[Stored items]
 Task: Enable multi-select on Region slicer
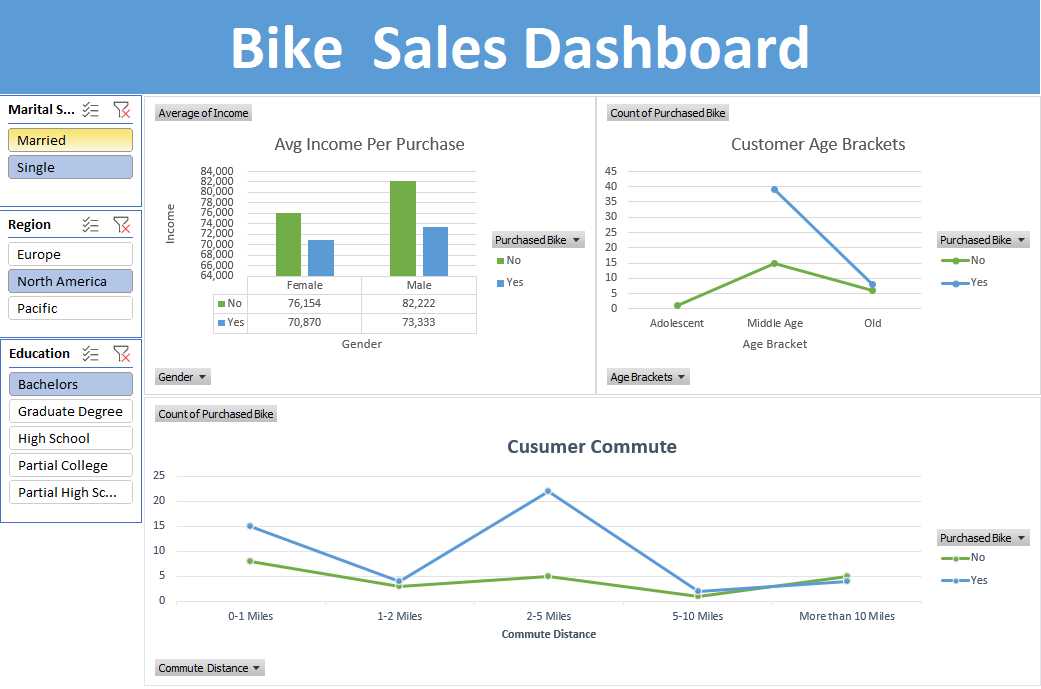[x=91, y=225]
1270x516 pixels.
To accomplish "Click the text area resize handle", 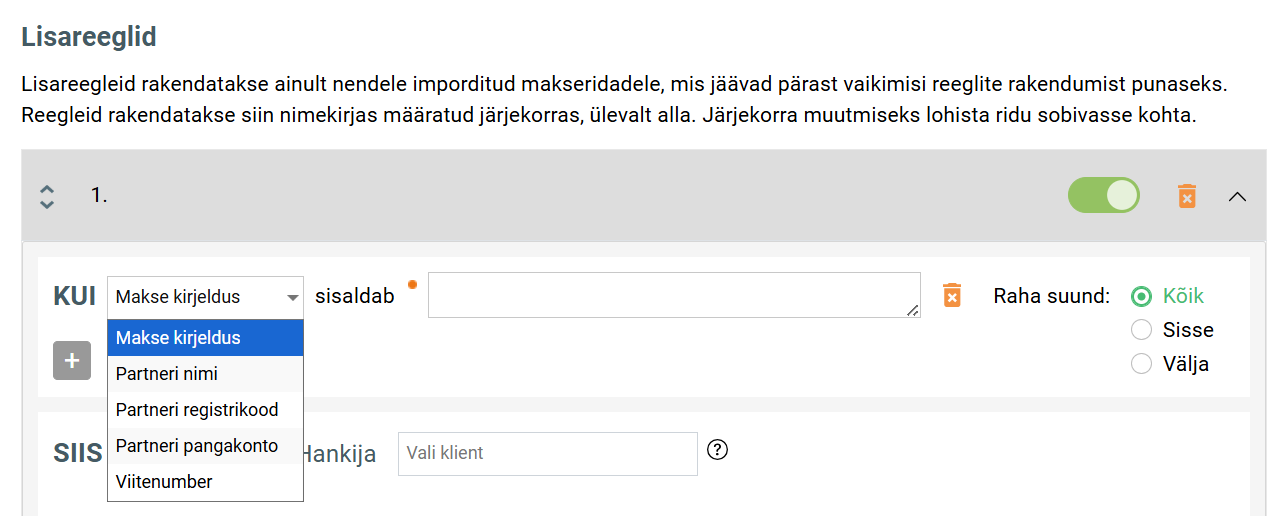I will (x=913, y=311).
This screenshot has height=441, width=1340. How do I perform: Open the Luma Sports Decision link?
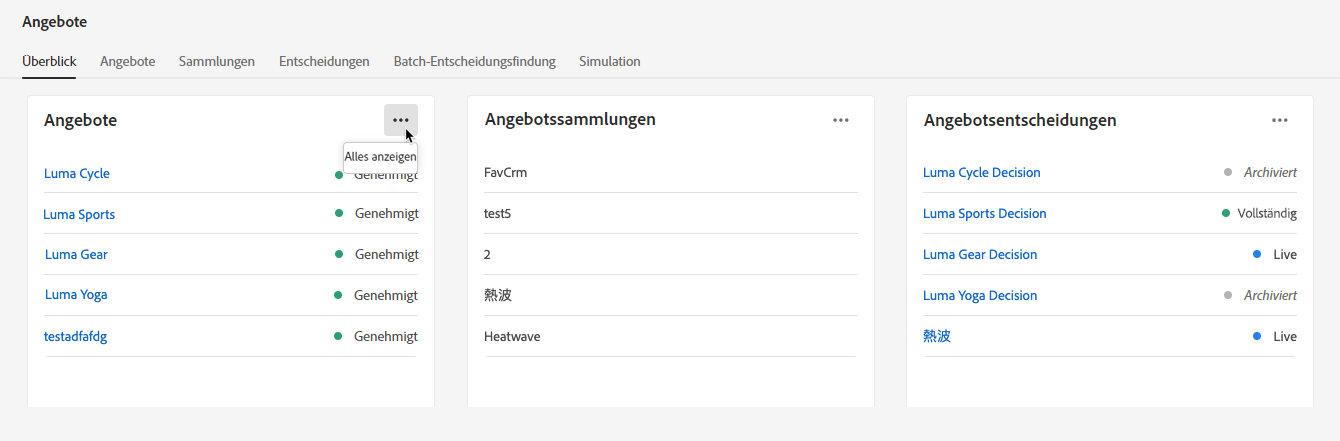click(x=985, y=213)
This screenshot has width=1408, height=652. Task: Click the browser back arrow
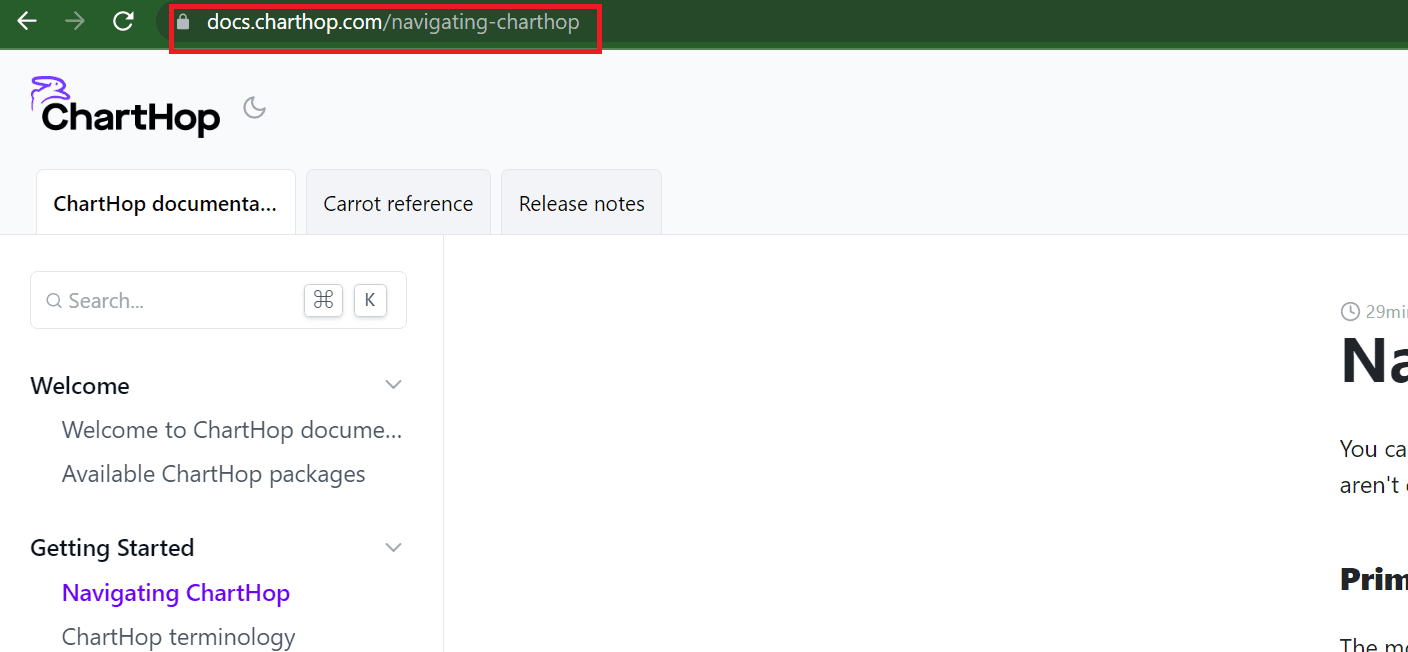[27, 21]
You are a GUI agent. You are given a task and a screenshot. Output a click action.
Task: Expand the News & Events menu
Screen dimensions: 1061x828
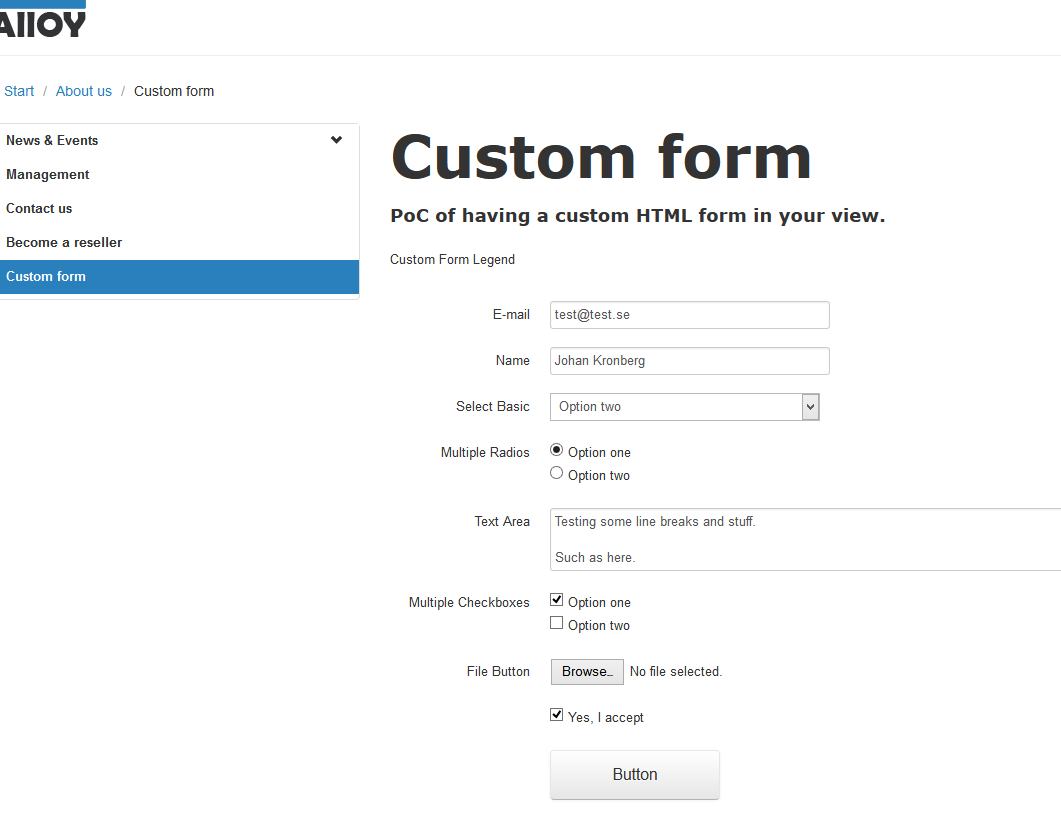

Your objective:
Restate, word for word, each line from the one with "This screenshot has width=1408, height=652." to the end of the entries, both included, and keep every picture out.

Solution for this problem:
This screenshot has width=1408, height=652. Task: Click the browser back arrow
[27, 21]
You are a GUI agent. You are given a task and a screenshot. Output a click action.
Task: Expand the News & Events menu
Screen dimensions: 1061x828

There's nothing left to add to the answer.